COWBOY COM SÍNDROME DE NAPOLEÃO - OPINIÃO

Arnaldo Jardim*
24/04/2002 12:00

Compartilhar:


Geopolítica no mundo não é jogo de futebol onde se escolhe um time e passa-se a torcer fanaticamente, a despeito dos seus erros e acertos.

Principalmente após a queda do Muro de Berlim e do fim da Guerra Fria creio que aquela simplificação de divisão do mundo, entre bem e mal ou capitalismo e comunismo, está superada. Hoje, a questão colocada é a de promover o bem-estar interno nos países e ao mesmo tempo garantir o equilíbrio e a paz no mundo.

Sob este ponto de vista, a atuação dos Estados Unidos tem sido lamentável. George W. Bush tem ignorado olimpicamente as questões políticas, econômicas e sociais que permeiam as relações internacionais. Age movido por um nacionalismo pueril e pela incapacidade de assumir o papel de dirigente da nação mais poderosa do planeta e, portanto, com extrema responsabilidade pelos destinos da humanidade.

Vitimado por um desejo de se transformar em Napoleão do Século XXI, o presidente americano mexe as peças do xadrez internacional de forma atabalhoada: insiste no protecionismo à agricultura e ao aço americano; omite-se em relação aos conflitos Israel-Palestina; apoia a tentativa frustrada de golpe contra o presidente venezuelano, democraticamente eleito, Hugo Chávez; consegue a demissão do embaixador brasileiro José Maurício Bustani, diretor da Opaq - Organização para a Proscrição de Armas Químicas, da ONU; organiza um Estado policialesco que cerceia as liberdades individuais em seu próprio País.

Tenho muito medo dessa pretensão de Bush demonstrar ser o xerife do mundo, capaz de arbitrar e solucionar conflitos à luz de uma lógica provinciana onde o que vale é o interesse restrito e fragmentado do povo americano. Nesta lógica não existe mundo, não há preocupação com as desigualdades sociais entre os povos e nem contam as diferenças culturais ou a soberania dos outros povos.

Acho impossível construir a paz se este desejo não for transformado em ação concreta. Quem apenas subjuga não quer a paz, mas a capitulação.

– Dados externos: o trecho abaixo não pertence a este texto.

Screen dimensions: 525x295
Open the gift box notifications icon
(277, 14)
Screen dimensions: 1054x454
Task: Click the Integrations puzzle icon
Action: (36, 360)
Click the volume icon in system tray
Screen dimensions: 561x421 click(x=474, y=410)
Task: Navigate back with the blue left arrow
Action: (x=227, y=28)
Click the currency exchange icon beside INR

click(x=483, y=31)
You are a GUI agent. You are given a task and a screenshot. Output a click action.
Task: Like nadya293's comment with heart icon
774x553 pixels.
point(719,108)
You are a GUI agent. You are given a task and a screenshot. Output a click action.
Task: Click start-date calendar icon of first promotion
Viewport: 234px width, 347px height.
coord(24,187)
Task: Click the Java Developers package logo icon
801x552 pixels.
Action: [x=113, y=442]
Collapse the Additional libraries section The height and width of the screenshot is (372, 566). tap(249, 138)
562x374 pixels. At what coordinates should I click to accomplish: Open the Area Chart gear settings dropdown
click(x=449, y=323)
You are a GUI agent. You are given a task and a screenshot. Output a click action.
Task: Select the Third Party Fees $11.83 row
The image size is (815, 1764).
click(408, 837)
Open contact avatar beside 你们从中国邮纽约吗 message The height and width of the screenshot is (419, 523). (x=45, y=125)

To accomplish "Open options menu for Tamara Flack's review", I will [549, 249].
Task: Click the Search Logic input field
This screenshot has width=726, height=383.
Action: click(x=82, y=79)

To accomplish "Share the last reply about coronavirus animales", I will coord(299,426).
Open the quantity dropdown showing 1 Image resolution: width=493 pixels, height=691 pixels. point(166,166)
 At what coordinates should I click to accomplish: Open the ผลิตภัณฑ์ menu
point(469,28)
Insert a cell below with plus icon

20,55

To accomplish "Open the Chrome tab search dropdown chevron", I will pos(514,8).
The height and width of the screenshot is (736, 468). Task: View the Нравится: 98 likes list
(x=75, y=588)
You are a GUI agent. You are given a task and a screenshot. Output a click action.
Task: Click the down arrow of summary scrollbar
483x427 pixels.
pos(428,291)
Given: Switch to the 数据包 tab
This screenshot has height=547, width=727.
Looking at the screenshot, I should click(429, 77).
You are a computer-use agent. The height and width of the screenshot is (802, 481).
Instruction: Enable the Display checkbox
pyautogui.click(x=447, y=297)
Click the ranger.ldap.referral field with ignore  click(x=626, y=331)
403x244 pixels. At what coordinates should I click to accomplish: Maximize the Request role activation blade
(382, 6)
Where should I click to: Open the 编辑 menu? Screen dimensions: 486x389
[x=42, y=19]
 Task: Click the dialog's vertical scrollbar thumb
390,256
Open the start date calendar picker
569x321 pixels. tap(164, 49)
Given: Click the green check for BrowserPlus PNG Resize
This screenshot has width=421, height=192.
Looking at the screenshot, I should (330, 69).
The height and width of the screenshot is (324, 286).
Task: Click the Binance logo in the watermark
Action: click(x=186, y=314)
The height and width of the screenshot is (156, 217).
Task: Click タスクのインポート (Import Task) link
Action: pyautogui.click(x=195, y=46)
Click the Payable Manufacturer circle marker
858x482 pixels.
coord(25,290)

Na capitulação não há paz, mas o silêncio tumular dos cemitérios ou a lamúria das prisões.

Povo nenhum se submete feliz. Não se pode, portanto, exigir racionalidade quando não se é racional.

Voltemos a algumas questões já citadas.

O protecionismo à agricultura e ao aço americano significa uma bordoada muito forte em economias emergentes que dependem de novos mercados para gerar riqueza, combater as desigualdades internas e promover o desenvolvimento sustentado. É o caso do Brasil, por exemplo, que depende enormemente do fim das barreiras protecionistas aos produtos agrícolas e ao aço para sair do círculo vicioso da dependência externa e inaugurar um ciclo virtuoso de riqueza e prosperidade.

A omissão olímpica dos Estados Unidos em relação ao Oriente Médio alimenta o terrorismo e o radicalismo islâmico que culmina no torpe atentado de 11 de setembro de 2001 em Nova York e se estende num sangrento conflito Israel/Palestina, no qual o Estado de Israel lança mão da Lei do Talião, como forma de legitimar práticas terroristas condenáveis.

O apoio, mesmo que disfarçado, ao golpe contra o presidente eleito da Venezuela Hugo Chávez é um grave atentado contra a consolidação democrática da América Latina, algo tão caro aos habitantes do continente, cuja construção é acalentada pelo esforço de forças políticas de matizes ideológicas diferenciadas, mas imbuída da certeza da opção democrática como modelo estrutural.

A demissão de Bustani da Opaq é na verdade uma reação truculenta contra a postura independente do embaixador na questão da vistoria de armas químicas e tem muito a ver com o desejo cego dos EUA em invadir o Iraque.

Quem visita hoje os EUA percebe no dia a dia da vida dos cidadãos o crescimento de uma sociedade policialesca, de restrição aos direitos civis e de fomento à indústria bélica, o que nos remete a situações históricas semelhantes, de final nada feliz.

Dentro das nossas limitações cabe-nos aumentar a vigília e a indignação ante a voracidade imperialista do xerife Bush. Afinal, o que está em risco é a paz e o futuro da humanidade.

*Arnaldo Jardim, deputado estadual, é engenheiro civil, foi Secretário da Habitação (1993) e é Presidente Estadual do PPS.